The County’s daily average was 580, with a peak of 57 on July 25. The average number of outsourced males was 201, with an average of 29 outsourced females. Inmates were outsourced to the following counties: Bastrop, Bell, Blanco, Burnett, Caldwell, Fort Bend, Guadalupe, Mc-Lennan and Walker.
Commissioners began a discussion on outsourcing after Becerra read the weekly report from the Hays County Sheriff’s Office. Precinct 4 Commissioner Walt Smith brought up the idea of adding the cost to hold inmates in the County to the weekly report.
“It would be very helpful to know — if we’re spending, if we’re spending $14,000 a day on outsourcing — if we had those inmates in house in Hays County how much would that be costing,” Smith said.

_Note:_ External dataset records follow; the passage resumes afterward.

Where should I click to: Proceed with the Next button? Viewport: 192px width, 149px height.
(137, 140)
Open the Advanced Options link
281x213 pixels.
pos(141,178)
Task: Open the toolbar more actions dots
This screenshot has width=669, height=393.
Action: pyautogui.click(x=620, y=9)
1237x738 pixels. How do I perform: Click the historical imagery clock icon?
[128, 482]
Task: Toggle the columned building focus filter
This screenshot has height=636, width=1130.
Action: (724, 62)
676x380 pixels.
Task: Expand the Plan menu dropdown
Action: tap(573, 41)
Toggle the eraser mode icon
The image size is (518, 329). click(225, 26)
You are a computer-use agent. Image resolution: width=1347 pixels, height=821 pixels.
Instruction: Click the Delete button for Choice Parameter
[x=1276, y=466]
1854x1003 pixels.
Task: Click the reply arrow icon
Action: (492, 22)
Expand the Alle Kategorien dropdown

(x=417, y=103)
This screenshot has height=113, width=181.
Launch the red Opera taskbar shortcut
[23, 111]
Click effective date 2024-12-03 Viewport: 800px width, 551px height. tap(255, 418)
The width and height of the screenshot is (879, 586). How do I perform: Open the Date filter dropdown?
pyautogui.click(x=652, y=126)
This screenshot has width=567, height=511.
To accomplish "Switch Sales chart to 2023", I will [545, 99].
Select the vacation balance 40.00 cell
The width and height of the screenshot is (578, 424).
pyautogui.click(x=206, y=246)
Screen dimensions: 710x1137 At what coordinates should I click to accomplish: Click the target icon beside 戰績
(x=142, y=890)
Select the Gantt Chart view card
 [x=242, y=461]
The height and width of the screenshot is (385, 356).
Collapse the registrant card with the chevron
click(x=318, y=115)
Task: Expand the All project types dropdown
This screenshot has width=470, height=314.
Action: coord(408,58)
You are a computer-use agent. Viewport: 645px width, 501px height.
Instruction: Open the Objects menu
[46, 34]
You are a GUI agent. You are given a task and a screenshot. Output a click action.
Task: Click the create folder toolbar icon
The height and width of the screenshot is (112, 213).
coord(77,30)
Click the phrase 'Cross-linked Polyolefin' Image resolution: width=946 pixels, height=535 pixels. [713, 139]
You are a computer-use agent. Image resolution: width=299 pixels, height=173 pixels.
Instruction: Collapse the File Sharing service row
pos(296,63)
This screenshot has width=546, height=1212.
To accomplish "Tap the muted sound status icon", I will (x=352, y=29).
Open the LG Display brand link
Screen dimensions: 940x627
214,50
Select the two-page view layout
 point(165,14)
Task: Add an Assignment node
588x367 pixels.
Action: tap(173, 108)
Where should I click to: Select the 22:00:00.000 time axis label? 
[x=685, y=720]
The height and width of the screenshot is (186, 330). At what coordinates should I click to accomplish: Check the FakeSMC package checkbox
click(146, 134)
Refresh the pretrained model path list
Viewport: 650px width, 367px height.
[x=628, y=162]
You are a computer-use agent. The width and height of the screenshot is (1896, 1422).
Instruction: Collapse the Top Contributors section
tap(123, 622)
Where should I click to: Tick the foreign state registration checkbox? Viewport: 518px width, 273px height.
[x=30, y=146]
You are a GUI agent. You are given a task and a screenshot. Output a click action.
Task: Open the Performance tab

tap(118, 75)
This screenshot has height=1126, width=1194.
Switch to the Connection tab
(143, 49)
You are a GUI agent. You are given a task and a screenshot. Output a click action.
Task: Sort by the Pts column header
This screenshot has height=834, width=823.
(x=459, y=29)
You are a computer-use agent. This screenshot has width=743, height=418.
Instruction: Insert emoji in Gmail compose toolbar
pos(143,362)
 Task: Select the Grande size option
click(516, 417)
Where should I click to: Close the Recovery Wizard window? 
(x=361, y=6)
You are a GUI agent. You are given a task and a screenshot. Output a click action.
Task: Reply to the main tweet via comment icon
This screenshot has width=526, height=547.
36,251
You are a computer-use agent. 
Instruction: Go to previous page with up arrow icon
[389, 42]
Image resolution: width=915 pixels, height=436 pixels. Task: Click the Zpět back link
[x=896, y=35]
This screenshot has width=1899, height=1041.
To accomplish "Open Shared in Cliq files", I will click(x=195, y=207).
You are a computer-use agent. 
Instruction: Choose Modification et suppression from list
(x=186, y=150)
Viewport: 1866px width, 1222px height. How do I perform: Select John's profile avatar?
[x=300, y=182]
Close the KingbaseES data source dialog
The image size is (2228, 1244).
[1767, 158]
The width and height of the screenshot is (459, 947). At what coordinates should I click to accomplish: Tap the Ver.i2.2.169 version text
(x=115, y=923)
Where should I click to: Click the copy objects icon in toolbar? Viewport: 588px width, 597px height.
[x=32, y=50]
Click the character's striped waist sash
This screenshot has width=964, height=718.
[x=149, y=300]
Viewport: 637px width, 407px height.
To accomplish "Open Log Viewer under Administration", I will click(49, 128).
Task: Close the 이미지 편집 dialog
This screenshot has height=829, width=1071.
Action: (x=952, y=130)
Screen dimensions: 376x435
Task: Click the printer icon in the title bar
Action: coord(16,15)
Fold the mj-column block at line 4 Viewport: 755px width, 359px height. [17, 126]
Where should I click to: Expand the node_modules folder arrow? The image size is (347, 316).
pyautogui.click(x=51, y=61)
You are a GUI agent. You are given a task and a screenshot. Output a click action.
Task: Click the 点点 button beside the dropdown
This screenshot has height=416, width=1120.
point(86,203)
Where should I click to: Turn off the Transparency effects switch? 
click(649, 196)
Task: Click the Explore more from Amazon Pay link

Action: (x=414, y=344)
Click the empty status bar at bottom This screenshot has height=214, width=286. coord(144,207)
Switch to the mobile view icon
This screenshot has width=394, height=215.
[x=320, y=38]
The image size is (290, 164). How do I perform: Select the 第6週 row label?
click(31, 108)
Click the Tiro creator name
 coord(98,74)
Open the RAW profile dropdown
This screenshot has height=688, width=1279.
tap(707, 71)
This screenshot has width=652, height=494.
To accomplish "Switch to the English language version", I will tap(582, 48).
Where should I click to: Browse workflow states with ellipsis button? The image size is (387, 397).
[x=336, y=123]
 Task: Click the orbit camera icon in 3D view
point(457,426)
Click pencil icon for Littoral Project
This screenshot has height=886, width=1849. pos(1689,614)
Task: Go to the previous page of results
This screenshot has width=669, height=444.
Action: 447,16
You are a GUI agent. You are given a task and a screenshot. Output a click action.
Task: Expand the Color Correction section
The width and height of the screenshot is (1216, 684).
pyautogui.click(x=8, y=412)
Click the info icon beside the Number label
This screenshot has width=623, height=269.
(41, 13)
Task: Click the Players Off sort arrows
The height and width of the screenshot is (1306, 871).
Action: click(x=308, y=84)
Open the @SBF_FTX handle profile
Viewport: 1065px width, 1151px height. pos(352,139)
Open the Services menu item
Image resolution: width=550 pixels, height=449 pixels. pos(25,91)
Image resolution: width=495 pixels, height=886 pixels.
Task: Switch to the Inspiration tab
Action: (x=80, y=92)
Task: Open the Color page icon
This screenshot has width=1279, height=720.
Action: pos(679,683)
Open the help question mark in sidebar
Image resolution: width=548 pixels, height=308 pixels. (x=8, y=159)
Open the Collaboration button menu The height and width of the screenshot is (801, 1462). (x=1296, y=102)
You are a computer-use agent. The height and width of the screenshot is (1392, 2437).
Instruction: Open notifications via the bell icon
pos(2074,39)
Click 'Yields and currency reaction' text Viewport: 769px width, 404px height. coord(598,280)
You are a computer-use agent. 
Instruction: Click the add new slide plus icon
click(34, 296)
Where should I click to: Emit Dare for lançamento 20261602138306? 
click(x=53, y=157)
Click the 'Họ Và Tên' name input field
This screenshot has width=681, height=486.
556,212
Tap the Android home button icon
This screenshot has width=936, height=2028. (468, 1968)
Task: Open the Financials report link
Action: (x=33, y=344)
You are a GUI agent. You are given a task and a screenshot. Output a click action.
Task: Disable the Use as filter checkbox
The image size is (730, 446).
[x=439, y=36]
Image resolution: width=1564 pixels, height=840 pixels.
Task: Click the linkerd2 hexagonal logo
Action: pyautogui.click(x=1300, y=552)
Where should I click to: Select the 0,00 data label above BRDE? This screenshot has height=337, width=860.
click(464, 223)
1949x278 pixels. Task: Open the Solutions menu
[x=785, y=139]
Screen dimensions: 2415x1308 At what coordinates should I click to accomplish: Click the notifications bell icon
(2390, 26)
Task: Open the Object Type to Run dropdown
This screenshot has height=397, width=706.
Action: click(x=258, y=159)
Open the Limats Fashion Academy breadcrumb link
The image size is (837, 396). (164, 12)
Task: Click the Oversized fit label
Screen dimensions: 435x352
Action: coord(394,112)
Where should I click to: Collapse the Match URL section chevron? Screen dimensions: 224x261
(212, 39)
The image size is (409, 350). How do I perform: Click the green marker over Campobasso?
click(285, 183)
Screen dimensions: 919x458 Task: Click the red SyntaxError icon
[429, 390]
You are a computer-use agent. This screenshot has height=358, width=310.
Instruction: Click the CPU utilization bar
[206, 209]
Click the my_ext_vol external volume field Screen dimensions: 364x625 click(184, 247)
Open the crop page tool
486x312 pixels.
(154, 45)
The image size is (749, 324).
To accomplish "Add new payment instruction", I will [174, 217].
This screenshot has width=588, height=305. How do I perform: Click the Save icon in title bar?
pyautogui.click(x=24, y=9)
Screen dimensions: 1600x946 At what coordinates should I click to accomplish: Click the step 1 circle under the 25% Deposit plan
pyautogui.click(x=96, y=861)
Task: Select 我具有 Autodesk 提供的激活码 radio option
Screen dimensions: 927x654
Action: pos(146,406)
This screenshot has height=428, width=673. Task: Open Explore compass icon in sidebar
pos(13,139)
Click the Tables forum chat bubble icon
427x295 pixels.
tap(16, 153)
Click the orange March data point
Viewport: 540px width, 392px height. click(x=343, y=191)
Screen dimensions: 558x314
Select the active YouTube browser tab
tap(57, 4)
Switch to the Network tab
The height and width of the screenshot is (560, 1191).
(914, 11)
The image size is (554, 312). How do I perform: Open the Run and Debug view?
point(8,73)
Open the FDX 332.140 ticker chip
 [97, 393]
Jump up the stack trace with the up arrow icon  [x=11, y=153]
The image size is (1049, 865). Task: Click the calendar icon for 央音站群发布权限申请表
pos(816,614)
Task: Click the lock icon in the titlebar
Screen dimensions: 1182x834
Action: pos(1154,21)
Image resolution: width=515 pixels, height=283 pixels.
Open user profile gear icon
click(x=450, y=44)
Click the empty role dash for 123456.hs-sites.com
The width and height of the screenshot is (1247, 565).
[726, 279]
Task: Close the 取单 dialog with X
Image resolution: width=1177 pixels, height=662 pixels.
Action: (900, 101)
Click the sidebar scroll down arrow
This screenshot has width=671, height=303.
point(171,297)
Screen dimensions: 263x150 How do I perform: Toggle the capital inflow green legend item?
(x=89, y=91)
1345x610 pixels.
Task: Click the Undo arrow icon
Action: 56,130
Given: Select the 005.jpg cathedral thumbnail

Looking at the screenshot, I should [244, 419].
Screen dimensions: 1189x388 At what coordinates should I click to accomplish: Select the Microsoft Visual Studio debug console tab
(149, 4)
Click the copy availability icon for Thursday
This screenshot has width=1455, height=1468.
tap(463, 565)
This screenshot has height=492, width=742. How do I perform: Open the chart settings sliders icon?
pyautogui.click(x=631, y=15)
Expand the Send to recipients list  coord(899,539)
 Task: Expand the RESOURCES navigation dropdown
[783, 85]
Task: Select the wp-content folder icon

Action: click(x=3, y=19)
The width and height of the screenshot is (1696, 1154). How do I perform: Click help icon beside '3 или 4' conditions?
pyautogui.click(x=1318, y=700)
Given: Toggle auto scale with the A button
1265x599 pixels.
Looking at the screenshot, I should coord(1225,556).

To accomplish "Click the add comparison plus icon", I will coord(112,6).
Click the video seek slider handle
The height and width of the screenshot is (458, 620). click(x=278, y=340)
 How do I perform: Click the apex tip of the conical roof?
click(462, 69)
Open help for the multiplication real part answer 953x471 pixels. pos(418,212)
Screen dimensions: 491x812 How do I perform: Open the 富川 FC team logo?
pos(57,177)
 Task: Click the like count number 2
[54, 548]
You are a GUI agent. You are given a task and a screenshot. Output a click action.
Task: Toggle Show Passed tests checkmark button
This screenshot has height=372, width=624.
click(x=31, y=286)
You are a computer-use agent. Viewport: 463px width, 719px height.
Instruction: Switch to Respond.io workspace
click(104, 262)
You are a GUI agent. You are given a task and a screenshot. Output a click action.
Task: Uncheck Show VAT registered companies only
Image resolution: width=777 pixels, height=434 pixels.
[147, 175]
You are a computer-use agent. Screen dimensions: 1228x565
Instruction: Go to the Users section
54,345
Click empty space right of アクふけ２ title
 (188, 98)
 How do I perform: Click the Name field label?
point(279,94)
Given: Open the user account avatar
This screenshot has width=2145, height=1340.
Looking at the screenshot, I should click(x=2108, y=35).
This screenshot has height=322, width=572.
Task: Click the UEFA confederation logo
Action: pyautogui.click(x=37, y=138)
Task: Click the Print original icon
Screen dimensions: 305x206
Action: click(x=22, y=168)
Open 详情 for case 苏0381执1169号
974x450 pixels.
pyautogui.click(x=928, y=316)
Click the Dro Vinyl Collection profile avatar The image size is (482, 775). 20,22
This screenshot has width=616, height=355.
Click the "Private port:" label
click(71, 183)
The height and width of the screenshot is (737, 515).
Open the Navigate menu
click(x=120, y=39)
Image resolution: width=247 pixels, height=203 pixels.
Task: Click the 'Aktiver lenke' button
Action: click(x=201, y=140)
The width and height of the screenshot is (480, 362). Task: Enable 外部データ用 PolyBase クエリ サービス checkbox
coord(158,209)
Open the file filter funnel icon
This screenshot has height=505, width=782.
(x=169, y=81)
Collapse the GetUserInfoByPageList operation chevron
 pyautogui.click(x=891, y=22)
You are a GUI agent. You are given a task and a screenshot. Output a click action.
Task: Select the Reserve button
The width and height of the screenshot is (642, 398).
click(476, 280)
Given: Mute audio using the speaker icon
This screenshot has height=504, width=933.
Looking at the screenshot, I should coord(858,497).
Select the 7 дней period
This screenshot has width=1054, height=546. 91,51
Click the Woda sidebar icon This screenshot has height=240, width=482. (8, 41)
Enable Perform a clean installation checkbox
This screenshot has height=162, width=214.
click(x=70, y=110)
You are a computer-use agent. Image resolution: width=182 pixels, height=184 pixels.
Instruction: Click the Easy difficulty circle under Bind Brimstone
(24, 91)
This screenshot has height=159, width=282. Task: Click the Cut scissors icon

Commissioner Lon Shell said it would cost more to keep inmates housed in Hays County, and the real issue is an efficient justice system.
“I think that’s what we’re all trying to work to do,” Shell said. “To find efficiency, so it’s not about outsourcing versus here, it’s how can we reduce that overall population and reduce the growth of that population over time through efficiencies within our system.”
Becerra said the hope and goal of reading inmate outsourcing reports each week is to create more conversation.
“What can we do better, what can we do different, what can we do more,” Becerra said. “Because just because we’ve been doing it the same way for a decade or however long you want to go back, doesn’t mean we should continue. I’ve had a tour last week of our (new) jail and it is a mammoth. They’re on track, they’re on schedule. It is a big beast, and it is also a big beast on our budget.”
Becerra said he believes it would be more efficient to keep inmates in Hays County because it is harder for attorneys to drive to a different county to see their clients.
“In that efficiency net cost perspective, which is my favorite looking glass, we will save money if we have them here. We can go see them quicker, and we can get them out of there quicker,” Becerra said.
Smith said justice is not cheap, and clarified that he wants everyone to have a full view of the issue.
“And I believe there is an important factor there, but I also have concern that every week when we come in and say ‘we’re spending this much on outsourcing’ there is a perception that if, there is a fiscal perception that we could do a better job as far as financially if we had those inmates here,” Smith said.
Shell said the commission has done a great job of presenting ideas to create a more efficient criminal justice system.
“I think we’ve got some things to bring forward in the next few weeks that will continue to build upon this,” Shell said. “With the overall goal is doing everything we possibly can to create a more efficient system, which will, therefore, be better justice.”